** START Records shown **
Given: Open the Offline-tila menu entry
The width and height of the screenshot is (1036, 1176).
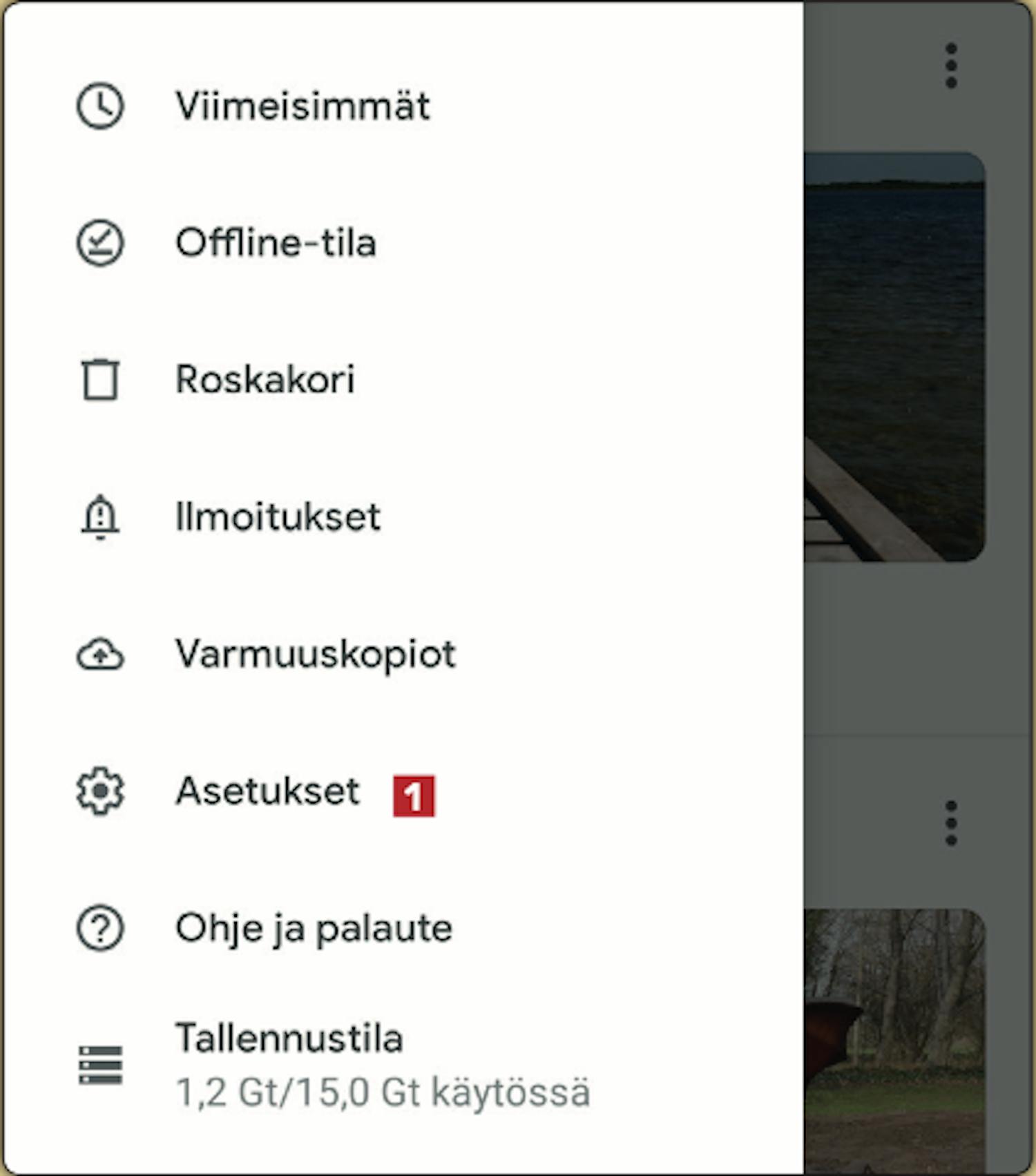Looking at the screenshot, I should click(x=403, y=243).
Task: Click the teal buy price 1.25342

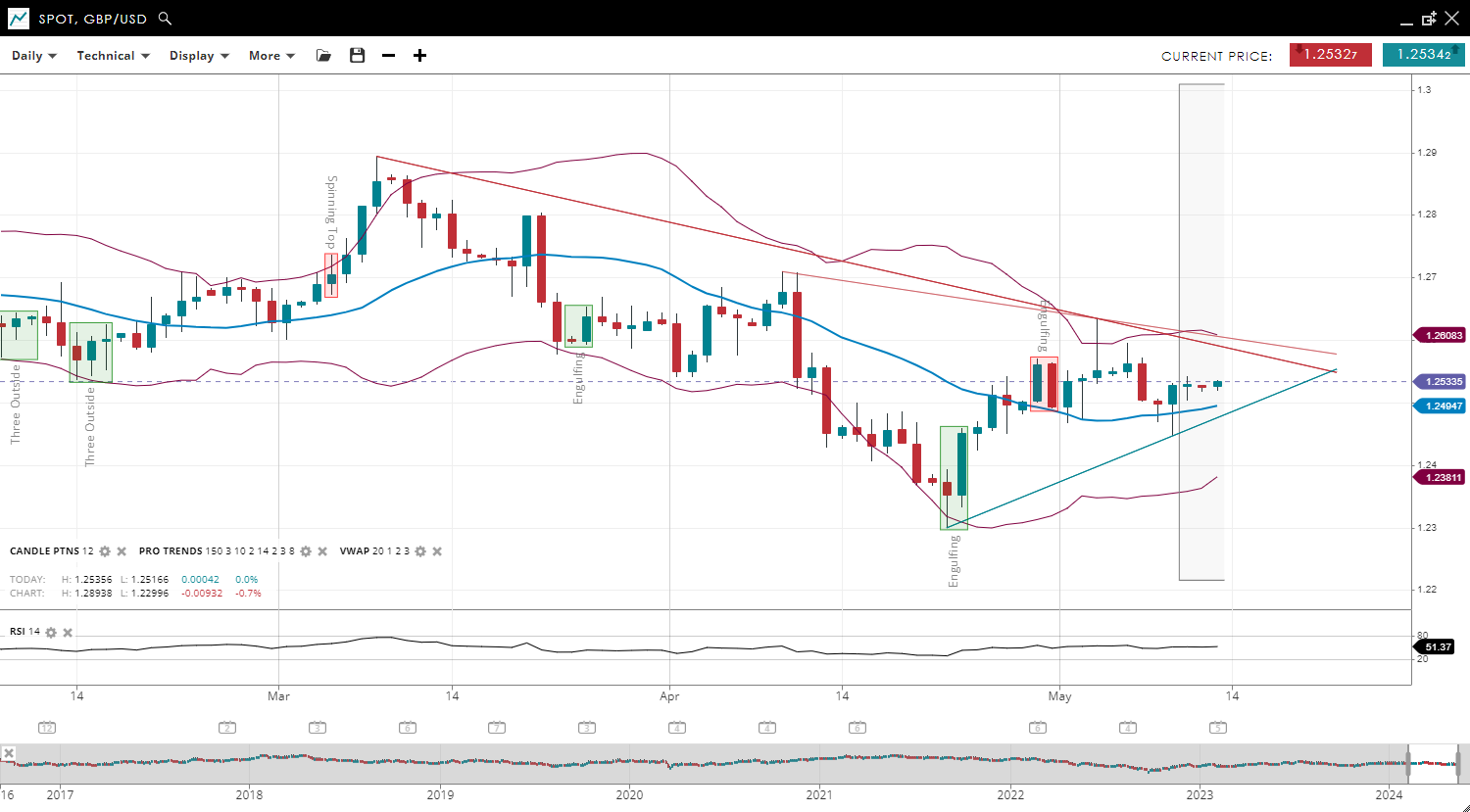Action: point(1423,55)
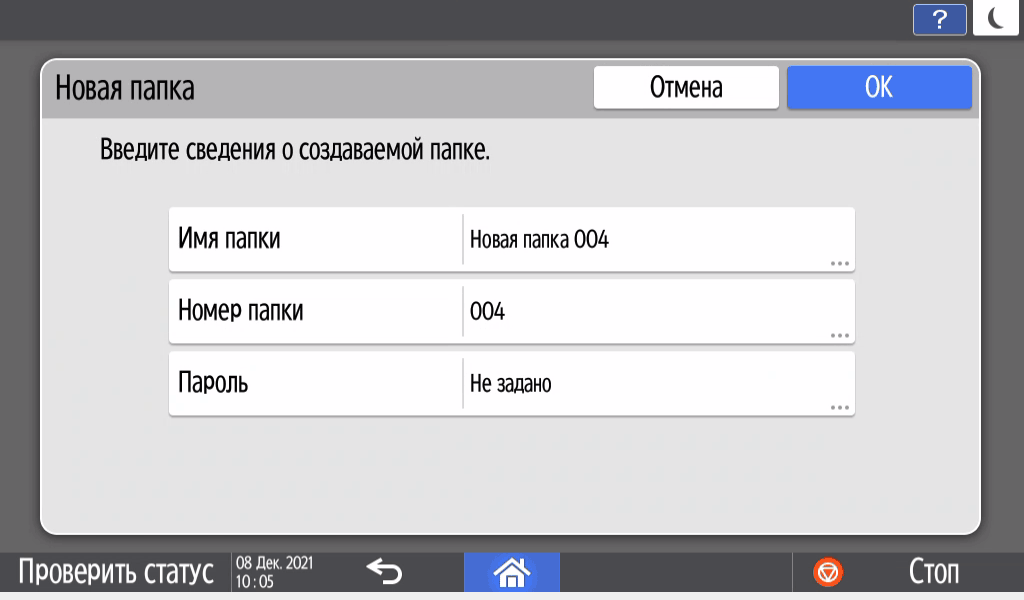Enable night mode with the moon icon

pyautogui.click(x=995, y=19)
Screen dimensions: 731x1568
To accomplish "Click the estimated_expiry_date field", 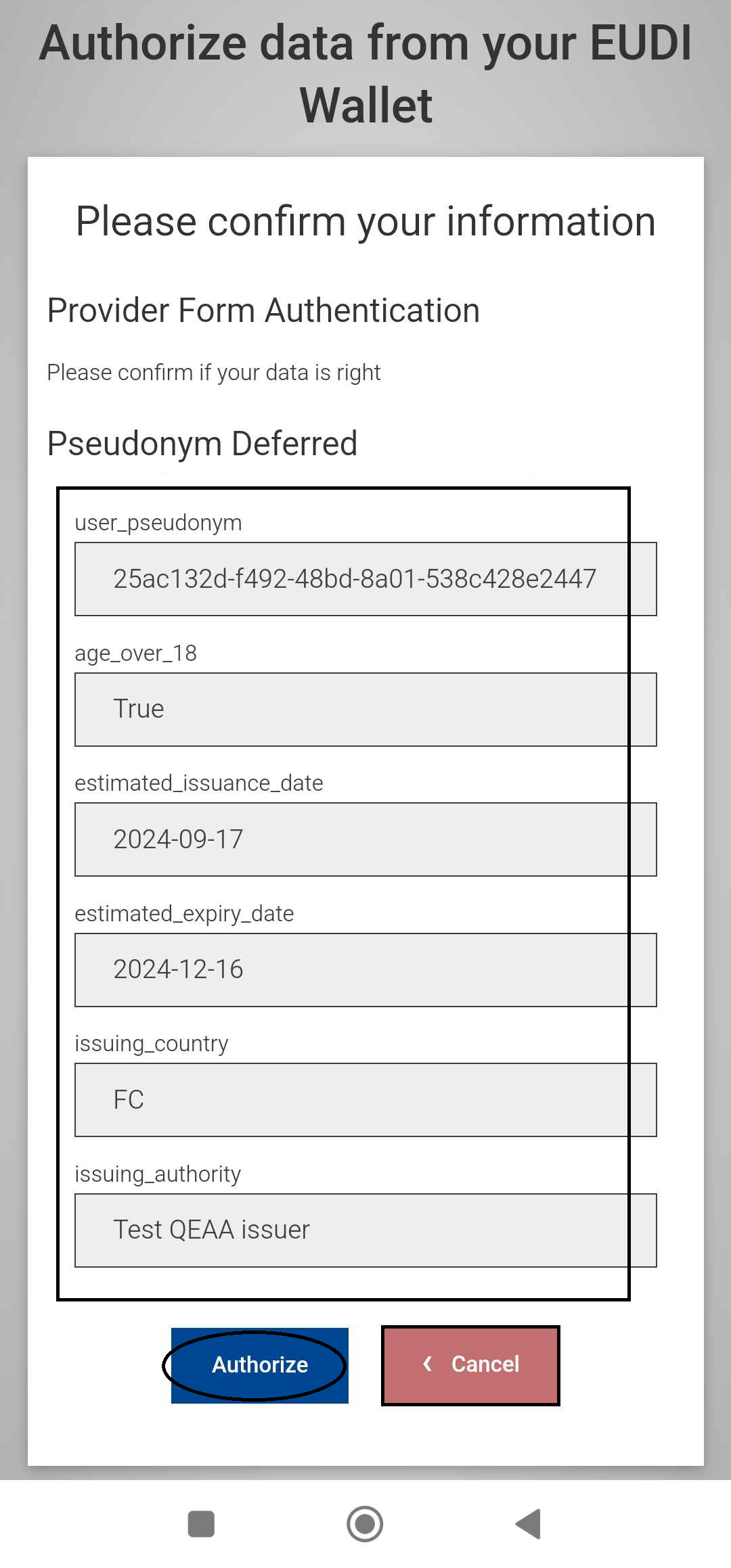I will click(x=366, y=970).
** END Records shown **
Aim: Copy out the records above word for word, from their first line through the line containing "pyautogui.click(x=995, y=19)", both ends included. Leave the pictures out of your copy.

Solution to this exercise:
Given: Open the Offline-tila menu entry
The width and height of the screenshot is (1036, 1176).
Looking at the screenshot, I should click(x=403, y=243).
Task: Click the teal buy price 1.25342

Action: point(1423,55)
Enable night mode with the moon icon

pyautogui.click(x=995, y=19)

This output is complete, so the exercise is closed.